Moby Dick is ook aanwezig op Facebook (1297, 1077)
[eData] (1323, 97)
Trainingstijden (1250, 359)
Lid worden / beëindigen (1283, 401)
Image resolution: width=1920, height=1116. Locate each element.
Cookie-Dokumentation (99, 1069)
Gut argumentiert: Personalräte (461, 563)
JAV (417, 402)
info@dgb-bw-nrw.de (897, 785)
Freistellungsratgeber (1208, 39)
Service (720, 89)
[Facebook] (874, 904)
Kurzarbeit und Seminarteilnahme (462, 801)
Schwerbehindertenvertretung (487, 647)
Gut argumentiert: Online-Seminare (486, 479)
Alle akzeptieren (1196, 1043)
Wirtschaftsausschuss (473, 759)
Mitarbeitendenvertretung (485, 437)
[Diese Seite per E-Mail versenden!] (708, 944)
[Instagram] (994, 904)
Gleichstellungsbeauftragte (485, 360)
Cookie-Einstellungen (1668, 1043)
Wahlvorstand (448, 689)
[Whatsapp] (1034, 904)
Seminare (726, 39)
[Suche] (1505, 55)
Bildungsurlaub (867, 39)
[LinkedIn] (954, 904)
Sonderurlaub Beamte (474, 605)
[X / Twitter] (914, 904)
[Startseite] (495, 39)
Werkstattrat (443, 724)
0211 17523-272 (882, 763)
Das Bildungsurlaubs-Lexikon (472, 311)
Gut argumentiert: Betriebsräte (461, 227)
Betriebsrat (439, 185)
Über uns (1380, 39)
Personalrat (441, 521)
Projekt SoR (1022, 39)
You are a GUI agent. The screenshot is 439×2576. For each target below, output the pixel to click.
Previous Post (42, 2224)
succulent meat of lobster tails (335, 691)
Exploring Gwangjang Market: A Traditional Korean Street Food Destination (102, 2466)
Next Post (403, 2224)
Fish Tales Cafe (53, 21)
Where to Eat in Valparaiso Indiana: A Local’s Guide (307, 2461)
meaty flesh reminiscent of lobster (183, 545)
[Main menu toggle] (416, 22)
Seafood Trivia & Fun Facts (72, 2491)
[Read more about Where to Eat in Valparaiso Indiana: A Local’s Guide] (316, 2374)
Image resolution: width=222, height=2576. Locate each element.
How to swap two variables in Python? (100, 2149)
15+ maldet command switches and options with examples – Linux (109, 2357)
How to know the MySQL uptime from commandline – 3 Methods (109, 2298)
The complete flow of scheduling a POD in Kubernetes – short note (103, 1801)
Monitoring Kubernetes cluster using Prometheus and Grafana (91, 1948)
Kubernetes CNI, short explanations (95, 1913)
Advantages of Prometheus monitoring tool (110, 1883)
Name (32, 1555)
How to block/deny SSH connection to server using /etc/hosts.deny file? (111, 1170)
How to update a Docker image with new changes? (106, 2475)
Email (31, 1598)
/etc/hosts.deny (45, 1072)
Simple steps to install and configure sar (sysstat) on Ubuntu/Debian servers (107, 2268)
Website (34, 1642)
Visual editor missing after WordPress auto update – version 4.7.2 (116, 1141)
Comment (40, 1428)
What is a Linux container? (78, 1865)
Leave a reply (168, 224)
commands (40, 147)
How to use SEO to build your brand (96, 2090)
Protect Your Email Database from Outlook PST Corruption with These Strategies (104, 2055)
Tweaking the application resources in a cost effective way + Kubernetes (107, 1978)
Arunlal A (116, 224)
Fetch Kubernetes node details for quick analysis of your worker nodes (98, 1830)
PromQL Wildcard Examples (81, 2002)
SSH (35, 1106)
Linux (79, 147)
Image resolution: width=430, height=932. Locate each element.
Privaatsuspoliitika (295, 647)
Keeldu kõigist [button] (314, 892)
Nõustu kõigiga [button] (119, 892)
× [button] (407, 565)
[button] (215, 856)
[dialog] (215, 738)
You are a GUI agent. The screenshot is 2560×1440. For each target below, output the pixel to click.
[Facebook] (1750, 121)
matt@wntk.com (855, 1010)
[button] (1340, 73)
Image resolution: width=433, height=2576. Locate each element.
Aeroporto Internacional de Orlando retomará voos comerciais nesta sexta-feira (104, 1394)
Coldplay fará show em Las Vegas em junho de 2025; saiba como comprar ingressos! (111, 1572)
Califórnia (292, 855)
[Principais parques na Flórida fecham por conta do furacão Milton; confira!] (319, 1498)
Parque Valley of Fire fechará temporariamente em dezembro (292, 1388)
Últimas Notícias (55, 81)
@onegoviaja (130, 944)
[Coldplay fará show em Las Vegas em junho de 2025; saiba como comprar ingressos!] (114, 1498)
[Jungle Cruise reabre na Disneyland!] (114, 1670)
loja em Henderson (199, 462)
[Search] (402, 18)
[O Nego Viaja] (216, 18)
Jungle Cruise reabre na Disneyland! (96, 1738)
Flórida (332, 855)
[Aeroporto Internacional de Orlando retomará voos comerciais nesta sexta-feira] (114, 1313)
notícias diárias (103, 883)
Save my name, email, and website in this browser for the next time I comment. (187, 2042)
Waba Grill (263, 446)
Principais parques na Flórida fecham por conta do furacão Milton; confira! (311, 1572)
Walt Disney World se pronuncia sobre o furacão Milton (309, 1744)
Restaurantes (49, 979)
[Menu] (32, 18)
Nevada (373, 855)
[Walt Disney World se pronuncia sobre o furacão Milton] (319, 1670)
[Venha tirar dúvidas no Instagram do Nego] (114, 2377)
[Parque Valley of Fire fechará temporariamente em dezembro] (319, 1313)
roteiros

************

■ What needs to be done ■
Within the entries above, find the string "deny" and return each line that holds it.

■ Completed exercise ■
How to block/deny SSH connection to server using /etc/hosts.deny file? (111, 1170)
/etc/hosts.deny (45, 1072)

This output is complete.